Découvertes
L’inertie de l’esprit humain, sa résistance aux nouveautés ne s’affirment pas, comme on pourrait le croire, dans les masses ignorantes – aisément persuadées dès que l’on frappe leur imagination – mais chez les professionnels qui vivent de la tradition et du monopole de l’enseignement.

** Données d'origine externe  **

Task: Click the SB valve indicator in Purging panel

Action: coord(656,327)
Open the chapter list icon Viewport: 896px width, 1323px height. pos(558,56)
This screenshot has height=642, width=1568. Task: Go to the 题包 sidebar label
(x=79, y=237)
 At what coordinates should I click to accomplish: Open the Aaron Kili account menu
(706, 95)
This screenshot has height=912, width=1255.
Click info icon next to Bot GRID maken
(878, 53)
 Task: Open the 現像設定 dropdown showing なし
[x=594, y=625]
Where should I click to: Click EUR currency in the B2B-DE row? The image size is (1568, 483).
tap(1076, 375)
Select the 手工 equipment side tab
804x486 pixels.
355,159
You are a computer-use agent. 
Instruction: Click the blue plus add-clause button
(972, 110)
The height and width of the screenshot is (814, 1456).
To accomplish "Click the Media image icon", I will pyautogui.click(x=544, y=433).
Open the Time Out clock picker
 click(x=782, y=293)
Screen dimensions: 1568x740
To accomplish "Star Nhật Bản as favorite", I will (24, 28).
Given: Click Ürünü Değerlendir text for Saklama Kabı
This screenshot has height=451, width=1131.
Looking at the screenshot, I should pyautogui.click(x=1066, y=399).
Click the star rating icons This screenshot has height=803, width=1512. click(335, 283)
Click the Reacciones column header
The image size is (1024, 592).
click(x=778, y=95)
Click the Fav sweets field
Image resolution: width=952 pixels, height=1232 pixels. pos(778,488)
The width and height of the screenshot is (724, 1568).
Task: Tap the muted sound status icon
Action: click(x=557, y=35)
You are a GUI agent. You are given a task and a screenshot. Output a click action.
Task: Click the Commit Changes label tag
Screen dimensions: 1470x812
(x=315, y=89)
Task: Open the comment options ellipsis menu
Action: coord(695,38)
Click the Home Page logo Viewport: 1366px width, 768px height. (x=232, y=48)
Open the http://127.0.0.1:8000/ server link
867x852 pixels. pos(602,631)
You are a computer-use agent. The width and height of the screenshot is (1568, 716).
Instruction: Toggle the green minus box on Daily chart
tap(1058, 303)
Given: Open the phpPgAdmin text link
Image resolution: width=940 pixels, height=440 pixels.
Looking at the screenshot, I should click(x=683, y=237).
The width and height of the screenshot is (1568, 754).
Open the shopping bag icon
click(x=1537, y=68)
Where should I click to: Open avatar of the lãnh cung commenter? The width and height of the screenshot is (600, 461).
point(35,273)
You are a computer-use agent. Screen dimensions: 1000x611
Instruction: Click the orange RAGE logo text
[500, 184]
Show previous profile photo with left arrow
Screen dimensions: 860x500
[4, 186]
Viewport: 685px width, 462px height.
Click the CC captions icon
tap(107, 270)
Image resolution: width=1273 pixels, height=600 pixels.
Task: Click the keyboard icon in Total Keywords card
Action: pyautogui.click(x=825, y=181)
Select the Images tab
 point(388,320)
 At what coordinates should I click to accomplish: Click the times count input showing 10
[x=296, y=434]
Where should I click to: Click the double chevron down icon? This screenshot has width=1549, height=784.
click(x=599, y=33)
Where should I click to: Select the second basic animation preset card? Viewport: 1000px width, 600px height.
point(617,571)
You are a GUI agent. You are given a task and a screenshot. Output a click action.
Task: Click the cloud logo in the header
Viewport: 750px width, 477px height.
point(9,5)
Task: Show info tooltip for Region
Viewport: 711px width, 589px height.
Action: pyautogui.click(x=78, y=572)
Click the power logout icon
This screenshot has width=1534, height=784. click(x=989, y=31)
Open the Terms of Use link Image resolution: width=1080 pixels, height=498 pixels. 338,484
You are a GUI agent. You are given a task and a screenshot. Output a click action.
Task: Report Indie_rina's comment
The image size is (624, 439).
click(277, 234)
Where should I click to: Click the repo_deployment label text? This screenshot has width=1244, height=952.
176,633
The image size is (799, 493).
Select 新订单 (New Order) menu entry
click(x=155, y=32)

Arthur Koestler, Les Somnambules
La Xe Symphonie de Beethoven : une folie
En 1949, Pierre Henry et notre camarade Pierre Schaeffer inventent la musique concrète, fondée non sur l’utilisation d’instruments de musique mais sur l’assemblage de sons de la vie courante – les bruits d’une machine, le cri d’un oiseau, le rire d’une femme – préenregistrés, jetant ainsi les bases de tout un pan de la musique contemporaine. Trente ans plus tard, Pierre Henry, que Beethoven a obsédé toute sa vie, conçoit une œuvre extraordinairement ambitieuse, dont le matériau est constitué des neuf symphonies de Beethoven et des sons de sa bibliothèque personnelle et qu’il nommera
Xe Symphonie Remix. Le résultat : 10 mouvements aux titres évocateurs : Marche dans le temps, Guerre, Aube… que l’on peut considérer comme un hommage à Beethoven ou comme l’image psychanalytique d’une névrose obsessionnelle, une œuvre puissante dans laquelle il convient de s’immerger totalement une heure durant et qui mérite la découverte.
De la Lituanie
La jeune chef lituanienne Mirga Gražinytė-Tyla nous avait fait découvrir les symphonies de Weinberg 1. Elle nous révèle à présent une compositrice lituanienne contemporaine, Raminta Šerkšnyt (née en 1975), qui pourrait bien être à la fois le Mahler et le Chostakovitch du XXIe siècle, avec trois de ses œuvres : Midsummer Song, De profundis, Chants du crépuscule et de l’aube . C’est une musique tonale très élaborée, superbement orchestrée, merveilleusement évocatrice, et qui ne ressemble à aucune autre. Les Chants du crépuscule et de l’aube, oratorio d’une grande richesse orchestrale qui associe quatre solistes et un chœur à l’Orchestre national symphonique de Lituanie, sur des textes de Rabindranath Tagore et le thème d’un raga indien, évoquent immanquablement Le Chant de la Terre de Mahler. Que l’on ne s’y trompe pas : c’est de la grande, de la très grande musique qui restera et qui renouvelle de manière heureuse et inespérée la musique contemporaine, dont trop de compositeurs sont engagés dans des voies sans issue.
Josef Suk
Suk, mort en 1935, élève et gendre de Dvořák, qui fut le plus célèbre des compositeurs tchèques au début du XXe siècle, était presque tombé dans l’oubli, injustement. Il ressuscite avec l’enregistrement de deux de ses œuvres, Asrael – sa deuxième symphonie – et la suite Conte de fées, enregistrés par le Philharmonique tchèque dirigé par Jiří Bělohlávek. C’est une musique bien écrite, remarquablement orchestrée, puissante, foisonnante, émouvante, rigoureusement tonale (comme l’est la musique de Mahler) et qui échappe à tout classement, ce qui est la caractéristique d’une œuvre originale. Si l’on veut à toute force la qualifier, on pourra la situer entre Brahms et Mahler, avec une finesse d’orchestration digne de Tchaïkovski.
Paul Valéry s’attristait d’avoir « lu tous les livres ». L’amateur de belle musique, lui, peut se réjouir : dans la seule musique des XXe et XXIe siècles, il lui reste des centaines d’œuvres à découvrir.